On Friday night the London Southbank Royal Festival Hall hosted Brooklyn’s own Lena Dunham, the writer, director and star of HBO’s Emmy award winning ‘Girls’ and the feature film ‘Tiny Furniture.’ The Festival Hall was packed to see her interviewed about her new book ‘Not that kind of Girl’ with the journalist Caitlin Moran. She filled the venue usually reserved for grand Orchestras with ease. The adoring crowd warmed to Dunham (the self confessed anglophile) as if she were one of their own, to the point where there were times that felt as if it was Dame Judi Dench sat on stage and not a young twenty eight year old woman.

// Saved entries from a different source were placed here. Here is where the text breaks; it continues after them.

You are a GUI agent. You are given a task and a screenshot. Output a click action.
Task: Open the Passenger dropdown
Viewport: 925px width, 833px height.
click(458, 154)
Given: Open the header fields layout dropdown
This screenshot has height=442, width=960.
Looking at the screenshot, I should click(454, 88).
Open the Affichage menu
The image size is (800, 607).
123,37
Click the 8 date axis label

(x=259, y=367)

For someone so young, Dunham sat at on a stool with a green bob haircut and a large mug of green tea and read to the audience as if she was sitting in her own living room. Her refreshing honesty on topics ranging from her digging out her mothers nude ‘selfies’ from her New York loft, to her opinions on the representation of women in the media, made it an insightful and thought provoking evening. One to never shy away from media criticism, Dunham defiantly mocked the Daily Mail’s most recent comments about her figure. She said, “The Daily Mail said I had debuted a noticeably slimmer face”. It was so funny. I was enraged from a feminist perspective but also felt like, “Thank you! Enjoy my noticeably slimmer face!”
It’s clear that from her early beginnings via student videos and her two feature films, ‘Creative Non-fiction’ and ‘Tiny Furniture’, that Dunham has used her perception of herself visually and creatively as a source of great inspiration. She talked passionately about how she has always felt women haven’t been represented honestly on screen and she whole-heartedly wants to use her position to bring about change to the industry. She claimed that the women’s bodies she saw on television when she was young were ridiculous, slim, taut and unlike her own. She also thought that sex scenes followed suit with ‘men inhaling a women’s scent before couples simultaneously climaxed.’ She wanted to represent what real women are like and portray all the things that women do but aren’t ‘allowed’ to talk about.
On the topic of her feature debut 2008 film ‘Tiny Furniture’, Dunham was quizzed by the audience about its ambiguous ending. She claimed that, “I know a lot of people were confused about the ending but I’m no David Lynch. It’s just about a girl who’s feeling the onwards march of time. I think it’s really important to look back at your old work and revisit it and hug yourself for trying.” Although she admits ‘Tiny Furniture’ isn’t her most polished work it’s one that helped form the foundations of Girls, as it revolves around a mid-twenties young woman trying to find her feet after graduation.
The only time Dunham came under fire was when the race question was raised about her under-representation of different ethnicities in ‘Girls.’ She adequately defended herself by raising the point that if ‘Girls’ is the starting point to make change in the industry as far as racial representation is concerned, then that can only be a good thing. It’s clear that Dunham has ambitions to include different ethnicities in future series of ‘Girls’ and part of her intentions could be to silence the doubters. However, I feel that she has nothing to prove, as she rightly pointed out it’s up to the predominately white male commissioners in the television industry to introduce these changes and I feel that the quality of her show shouldn’t be questioned because of it. The finger was never pointed towards ‘Friends,’ ‘Frasier’ or any other American sitcom for that matter for their omission of different ethnicities. It is quite possible that Dunham has changed the landscape with the honesty of ‘Girls’ and feels that she is now somehow responsible representing the every-day woman regardless of her ethnicity.
What became clear over the 90-minute interview is that underneath all her anxiety-ridden idiosyncrasies, Dunham is in fact a calm head on mature shoulders, laden with talent, scope and originality.